Puisi-puisinya sangat kental cerminan pertentangan kehidupannya yang komunal sebagai gadis santri dengan kehidupan individualitas intelektualis di India. Seorang santri yang berkawan dengan biksuni, dan masuk ke rumah-rumah ibadah bukan naungan santri. Dalam situasi “kenikmatan” gastronomi keseharian; kari kental dan rempah-rempah yang rasanya menusuk.
Suasana sepi, sunyi, dan menyayat diekspresikan Sanavero dalam puisi “Misery of October“. Duka Derita Oktober.
How does the god kill his creation, like a writer kills his character in their masterpiece? / Sometimes I believe in him in my half as an atheist, to take me out on his scenario / And half, / Sometimes, / I know, I have been on my monologue on the stage of tragedy which I wrote with my hand, on miserable October / As a woman with no voice except forgiveness (halaman 35)
Baca juga: Bilangan Fu; Pertarungan Nilai-Nilai Tradisional dan Modern
Bagaimana tuhan membinasakan ciptaannya, serupa penulis membunuh tokoh dalam adi cerita yang ia cipta? / Kadangkala aku percaya padanya dalam sebagian diriku yang ateis, untuk keluar dari jalan ceritanya / sebagian diri, / kadang-kadang, / aku mengetahui, aku dalam jalan ceritaku sendiri di panggung tragedi yang kutulis dengan tanganku, di duka derita Oktober / sebagai seorang wanita tanpa suara kecuali pengampunan.
Akhir kumpulan puisi The Sounds of Silence, ditutup dengan kesan tentang zaman. Selebihnya adalah busa-busa yang kemudian disebut sebagai suatu zaman / sebagai zaman baru atau zaman yang akan terulang.
The rest is the foam that becomes an era, / whether a new era or an era that will repeat.
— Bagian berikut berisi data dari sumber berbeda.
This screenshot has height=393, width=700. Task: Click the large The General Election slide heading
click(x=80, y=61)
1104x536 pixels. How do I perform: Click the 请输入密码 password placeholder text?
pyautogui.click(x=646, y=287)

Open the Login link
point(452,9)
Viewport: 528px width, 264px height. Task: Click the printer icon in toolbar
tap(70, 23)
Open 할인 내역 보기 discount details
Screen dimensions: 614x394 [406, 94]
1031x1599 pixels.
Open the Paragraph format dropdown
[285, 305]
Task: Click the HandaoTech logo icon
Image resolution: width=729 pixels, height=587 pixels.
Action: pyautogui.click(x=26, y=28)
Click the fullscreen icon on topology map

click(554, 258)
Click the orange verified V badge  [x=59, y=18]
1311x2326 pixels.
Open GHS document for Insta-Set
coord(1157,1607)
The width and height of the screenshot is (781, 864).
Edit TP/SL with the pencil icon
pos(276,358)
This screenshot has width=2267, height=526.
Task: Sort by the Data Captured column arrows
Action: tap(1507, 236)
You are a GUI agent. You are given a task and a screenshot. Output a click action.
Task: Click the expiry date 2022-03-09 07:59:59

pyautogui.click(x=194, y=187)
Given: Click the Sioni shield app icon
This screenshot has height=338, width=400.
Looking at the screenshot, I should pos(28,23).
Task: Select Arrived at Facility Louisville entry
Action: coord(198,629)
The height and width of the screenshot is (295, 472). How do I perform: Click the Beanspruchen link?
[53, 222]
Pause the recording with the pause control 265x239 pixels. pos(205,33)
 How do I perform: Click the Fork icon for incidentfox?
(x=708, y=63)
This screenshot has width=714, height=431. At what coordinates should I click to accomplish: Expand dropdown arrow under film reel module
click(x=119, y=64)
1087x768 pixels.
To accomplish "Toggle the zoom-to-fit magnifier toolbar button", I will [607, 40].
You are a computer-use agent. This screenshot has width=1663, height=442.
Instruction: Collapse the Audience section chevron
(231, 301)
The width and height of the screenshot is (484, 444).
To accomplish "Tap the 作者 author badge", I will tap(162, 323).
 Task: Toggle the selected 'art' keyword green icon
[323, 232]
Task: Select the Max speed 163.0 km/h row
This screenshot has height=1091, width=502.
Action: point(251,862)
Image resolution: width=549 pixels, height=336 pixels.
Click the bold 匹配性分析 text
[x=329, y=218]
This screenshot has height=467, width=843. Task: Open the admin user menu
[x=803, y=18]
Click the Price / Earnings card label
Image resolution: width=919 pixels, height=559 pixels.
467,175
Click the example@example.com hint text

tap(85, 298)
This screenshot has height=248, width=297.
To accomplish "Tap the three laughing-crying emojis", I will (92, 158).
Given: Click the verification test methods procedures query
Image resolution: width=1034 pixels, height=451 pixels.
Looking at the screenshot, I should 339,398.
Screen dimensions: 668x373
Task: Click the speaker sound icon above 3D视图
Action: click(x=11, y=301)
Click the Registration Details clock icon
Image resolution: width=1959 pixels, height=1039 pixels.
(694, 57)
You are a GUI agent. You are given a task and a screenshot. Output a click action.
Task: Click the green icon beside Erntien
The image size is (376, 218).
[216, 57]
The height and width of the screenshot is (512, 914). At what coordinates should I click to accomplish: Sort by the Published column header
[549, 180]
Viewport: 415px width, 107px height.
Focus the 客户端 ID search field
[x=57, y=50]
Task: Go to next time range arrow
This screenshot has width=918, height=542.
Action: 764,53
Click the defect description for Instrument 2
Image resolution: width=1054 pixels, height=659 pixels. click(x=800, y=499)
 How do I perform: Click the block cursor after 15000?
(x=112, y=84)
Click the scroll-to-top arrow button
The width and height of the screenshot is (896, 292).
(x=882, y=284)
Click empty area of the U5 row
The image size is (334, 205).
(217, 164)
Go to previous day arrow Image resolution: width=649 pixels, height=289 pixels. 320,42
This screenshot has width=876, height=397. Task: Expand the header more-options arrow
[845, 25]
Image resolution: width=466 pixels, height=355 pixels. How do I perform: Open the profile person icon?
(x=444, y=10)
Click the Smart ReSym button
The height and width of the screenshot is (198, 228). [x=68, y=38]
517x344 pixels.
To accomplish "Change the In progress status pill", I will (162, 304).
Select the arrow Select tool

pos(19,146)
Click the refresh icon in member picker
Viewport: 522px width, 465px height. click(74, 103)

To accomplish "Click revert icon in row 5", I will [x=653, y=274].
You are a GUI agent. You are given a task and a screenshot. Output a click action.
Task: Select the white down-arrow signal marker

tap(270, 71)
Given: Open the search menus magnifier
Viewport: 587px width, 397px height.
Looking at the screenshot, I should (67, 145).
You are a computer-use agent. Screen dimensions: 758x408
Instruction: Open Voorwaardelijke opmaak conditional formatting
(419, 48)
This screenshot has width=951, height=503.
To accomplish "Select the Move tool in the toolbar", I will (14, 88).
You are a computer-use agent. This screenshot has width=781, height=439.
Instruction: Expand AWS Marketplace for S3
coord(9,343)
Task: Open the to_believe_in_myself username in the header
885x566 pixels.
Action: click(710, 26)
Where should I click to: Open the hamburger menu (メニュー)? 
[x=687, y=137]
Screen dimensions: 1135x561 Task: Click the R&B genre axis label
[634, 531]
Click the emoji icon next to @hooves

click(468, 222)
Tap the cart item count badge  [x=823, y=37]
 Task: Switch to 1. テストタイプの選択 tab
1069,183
Dalam setiap puisi dalam kumpulan ini, diimbuhi ilustrasi lukisan realis hitam-putih. Samuel A. Tripura pelukis itu, menggoreskan gerak tubuh, mimik wanita, juga di antaranya berpasangan. Ilustrasi ini cukup memberikan jeda, agar pembaca bisa menarik nafas.
Puisi-puisi ini menarik dibaca, bukan hanya karena berbahasa Inggris, tetapi impresi keterasingan hidup di tengah-tengah budaya yang berbeda. Anda membacanya, kegelisahan itu segera menusuk dada anda.